Review Summary: Cut, yet adored.
One of the reasons I love the genre of alternative metal is its ability to blend the glaringly heavy with the beautifully melodic. It’s able to blend the happier tone of pop with the darker edge of rock for a (sometimes) fantastic, cathartic combination. Most people give it crap because it’s played on the radio and not some obscure corner of Bandcamp or Soundcloud, but the genre truly does have some positives to offer. It isn’t perfect, though, and does require some carving out before you find the perfect crafting of the genre. Indeed, in the right hands, alternative metal can be an extremely powerful force, helping to honestly yet hopefully exorcise the demons we all must face. Is Crossfade able to do this, you ask"
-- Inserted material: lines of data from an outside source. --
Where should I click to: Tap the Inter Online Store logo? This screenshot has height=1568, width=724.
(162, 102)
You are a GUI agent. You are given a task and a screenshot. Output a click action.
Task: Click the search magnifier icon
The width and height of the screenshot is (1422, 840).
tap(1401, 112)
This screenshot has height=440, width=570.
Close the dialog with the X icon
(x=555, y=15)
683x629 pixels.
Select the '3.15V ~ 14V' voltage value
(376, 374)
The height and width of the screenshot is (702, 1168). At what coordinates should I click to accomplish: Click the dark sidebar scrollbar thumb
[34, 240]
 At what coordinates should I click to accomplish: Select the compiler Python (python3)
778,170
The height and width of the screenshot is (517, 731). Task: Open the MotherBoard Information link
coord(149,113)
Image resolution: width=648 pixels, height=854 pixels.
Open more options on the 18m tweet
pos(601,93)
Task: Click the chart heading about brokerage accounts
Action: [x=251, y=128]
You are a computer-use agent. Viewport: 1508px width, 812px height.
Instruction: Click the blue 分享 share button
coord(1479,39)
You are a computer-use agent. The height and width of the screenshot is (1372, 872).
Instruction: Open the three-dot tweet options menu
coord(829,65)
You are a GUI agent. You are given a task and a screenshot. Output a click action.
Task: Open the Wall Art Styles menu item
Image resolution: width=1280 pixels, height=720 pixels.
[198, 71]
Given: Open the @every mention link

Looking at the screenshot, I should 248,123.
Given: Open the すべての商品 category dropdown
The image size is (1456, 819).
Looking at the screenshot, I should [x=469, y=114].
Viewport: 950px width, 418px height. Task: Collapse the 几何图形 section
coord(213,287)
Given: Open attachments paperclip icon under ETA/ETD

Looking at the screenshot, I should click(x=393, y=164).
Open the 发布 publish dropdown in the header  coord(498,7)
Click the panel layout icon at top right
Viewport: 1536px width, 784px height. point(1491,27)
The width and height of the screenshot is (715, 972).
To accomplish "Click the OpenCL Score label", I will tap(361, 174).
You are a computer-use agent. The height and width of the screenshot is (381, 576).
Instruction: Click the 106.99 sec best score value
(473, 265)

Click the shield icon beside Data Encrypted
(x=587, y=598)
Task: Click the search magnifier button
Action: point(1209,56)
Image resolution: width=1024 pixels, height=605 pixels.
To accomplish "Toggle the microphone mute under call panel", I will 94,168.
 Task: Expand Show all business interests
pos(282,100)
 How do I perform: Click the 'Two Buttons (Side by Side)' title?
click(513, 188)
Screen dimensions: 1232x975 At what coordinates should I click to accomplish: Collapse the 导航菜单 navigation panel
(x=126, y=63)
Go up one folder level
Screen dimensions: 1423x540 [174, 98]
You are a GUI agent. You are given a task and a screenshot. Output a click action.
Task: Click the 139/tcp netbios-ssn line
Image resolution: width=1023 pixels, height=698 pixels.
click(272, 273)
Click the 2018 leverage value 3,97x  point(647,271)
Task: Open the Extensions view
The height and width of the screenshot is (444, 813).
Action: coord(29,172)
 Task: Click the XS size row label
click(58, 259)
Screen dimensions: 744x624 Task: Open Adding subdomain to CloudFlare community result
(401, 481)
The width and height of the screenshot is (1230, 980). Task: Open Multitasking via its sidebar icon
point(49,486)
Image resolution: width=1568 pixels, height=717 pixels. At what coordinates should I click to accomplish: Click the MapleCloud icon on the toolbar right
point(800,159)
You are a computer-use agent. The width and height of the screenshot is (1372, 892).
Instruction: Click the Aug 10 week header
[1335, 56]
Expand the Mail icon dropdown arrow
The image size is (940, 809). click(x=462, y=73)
Firstly, the production here is absolutely wonderful. It’s polished and clear, yet still retains the rough edge that heavy rock always should. Next, this does contain the tenants of the genre: melodic/gruff vocals, heavy/clean guitar, dark/light lyrics and soundscapes, all is present here. The album alternates between full-force heavy tracks, slightly restrained mid-tempo tracks, and two ballads. Lyrically, the album predominantly focuses upon dealing with inner demons and broken relationships, from the self-diagnosing opener “Starless” to the defensive “Death Trend Setta” to the haunting closure in “The Unknown”. It’s not as impactful of a journey as a RED or Chevelle record, but it does the job well enough and does make the record more emotionally engaging. At the same time, the songs themselves are, in a sense, their own microcosm dealing with the shift of darkness and light in all of our lives, though not all stand as well as they could.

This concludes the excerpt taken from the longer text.